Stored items

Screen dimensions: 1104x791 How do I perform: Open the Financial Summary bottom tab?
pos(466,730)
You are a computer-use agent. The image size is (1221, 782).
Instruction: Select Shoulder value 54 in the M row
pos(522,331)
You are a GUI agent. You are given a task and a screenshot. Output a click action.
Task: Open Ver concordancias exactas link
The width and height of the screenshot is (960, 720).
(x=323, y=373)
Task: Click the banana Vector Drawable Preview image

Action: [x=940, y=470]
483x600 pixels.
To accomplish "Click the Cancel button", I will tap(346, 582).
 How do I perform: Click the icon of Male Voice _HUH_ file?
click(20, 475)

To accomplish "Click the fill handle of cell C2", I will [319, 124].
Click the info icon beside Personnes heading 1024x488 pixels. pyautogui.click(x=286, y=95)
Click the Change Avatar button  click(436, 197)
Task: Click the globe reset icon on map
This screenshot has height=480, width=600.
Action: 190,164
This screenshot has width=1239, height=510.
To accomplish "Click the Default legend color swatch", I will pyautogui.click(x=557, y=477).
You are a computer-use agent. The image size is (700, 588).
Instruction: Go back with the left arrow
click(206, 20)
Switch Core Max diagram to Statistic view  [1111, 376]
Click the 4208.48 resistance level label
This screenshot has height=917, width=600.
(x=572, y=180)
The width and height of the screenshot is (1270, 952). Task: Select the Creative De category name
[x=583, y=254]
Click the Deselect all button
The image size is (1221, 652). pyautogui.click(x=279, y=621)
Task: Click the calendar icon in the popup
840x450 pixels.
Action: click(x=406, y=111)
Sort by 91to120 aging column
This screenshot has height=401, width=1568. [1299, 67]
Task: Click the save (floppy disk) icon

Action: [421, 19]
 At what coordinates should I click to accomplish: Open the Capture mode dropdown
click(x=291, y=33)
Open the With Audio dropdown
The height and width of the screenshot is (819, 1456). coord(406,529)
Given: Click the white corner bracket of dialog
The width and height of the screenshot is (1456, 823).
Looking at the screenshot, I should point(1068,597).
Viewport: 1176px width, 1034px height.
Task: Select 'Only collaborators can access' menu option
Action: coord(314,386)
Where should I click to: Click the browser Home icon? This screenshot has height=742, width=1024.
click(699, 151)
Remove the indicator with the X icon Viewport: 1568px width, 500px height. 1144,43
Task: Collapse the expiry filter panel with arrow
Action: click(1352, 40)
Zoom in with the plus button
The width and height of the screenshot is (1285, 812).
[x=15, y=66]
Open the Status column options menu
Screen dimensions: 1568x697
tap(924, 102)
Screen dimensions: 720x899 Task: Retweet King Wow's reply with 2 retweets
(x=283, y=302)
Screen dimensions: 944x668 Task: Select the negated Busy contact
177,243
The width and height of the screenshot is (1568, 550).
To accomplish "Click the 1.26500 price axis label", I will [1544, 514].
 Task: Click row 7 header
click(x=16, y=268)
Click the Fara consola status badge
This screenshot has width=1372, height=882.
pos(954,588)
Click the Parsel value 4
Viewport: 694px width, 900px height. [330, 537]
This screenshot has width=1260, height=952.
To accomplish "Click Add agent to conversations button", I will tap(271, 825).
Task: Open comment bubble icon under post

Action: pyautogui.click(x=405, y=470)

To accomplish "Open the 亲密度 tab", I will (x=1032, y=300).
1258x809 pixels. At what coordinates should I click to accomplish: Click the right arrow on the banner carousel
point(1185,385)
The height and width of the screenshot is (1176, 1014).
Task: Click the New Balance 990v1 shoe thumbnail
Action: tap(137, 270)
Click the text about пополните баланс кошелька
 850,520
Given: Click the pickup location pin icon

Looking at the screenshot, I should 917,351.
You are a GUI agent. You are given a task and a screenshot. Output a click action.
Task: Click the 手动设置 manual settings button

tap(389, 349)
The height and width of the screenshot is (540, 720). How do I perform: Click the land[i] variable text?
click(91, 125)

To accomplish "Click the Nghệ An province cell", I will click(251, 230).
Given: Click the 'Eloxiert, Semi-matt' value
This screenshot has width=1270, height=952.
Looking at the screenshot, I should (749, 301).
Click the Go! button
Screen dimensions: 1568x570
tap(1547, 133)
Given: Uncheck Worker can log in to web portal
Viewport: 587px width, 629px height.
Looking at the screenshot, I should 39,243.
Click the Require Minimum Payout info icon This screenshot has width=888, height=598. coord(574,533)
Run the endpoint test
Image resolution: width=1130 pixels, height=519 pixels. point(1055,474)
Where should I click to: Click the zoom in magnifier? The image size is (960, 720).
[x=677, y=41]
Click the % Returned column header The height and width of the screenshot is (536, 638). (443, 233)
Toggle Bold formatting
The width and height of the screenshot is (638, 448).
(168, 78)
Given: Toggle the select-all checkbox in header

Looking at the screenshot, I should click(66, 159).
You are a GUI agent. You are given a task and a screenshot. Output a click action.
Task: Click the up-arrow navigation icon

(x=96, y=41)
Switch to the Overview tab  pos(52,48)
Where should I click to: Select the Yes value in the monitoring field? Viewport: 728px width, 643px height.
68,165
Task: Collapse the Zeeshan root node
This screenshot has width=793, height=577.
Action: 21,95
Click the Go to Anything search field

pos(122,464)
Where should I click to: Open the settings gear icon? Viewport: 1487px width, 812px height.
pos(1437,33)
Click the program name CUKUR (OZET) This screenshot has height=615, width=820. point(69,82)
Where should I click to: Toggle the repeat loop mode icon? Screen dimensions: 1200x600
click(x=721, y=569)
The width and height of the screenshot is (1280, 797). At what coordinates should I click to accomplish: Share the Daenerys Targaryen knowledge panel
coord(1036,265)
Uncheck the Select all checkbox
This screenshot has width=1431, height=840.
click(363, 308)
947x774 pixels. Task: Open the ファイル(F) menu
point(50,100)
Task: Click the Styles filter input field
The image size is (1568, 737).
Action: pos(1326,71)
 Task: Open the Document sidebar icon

→ **What to do**: Beginning with the line that contains "Where should I click to: Toggle", each line of the records above through the last one must be printed word for word.

→ **Solution**:
Where should I click to: Toggle the repeat loop mode icon? Screen dimensions: 1200x600
click(x=721, y=569)
The width and height of the screenshot is (1280, 797). At what coordinates should I click to accomplish: Share the Daenerys Targaryen knowledge panel
coord(1036,265)
Uncheck the Select all checkbox
This screenshot has width=1431, height=840.
click(363, 308)
947x774 pixels. Task: Open the ファイル(F) menu
point(50,100)
Task: Click the Styles filter input field
The image size is (1568, 737).
Action: pos(1326,71)
 Task: Open the Document sidebar icon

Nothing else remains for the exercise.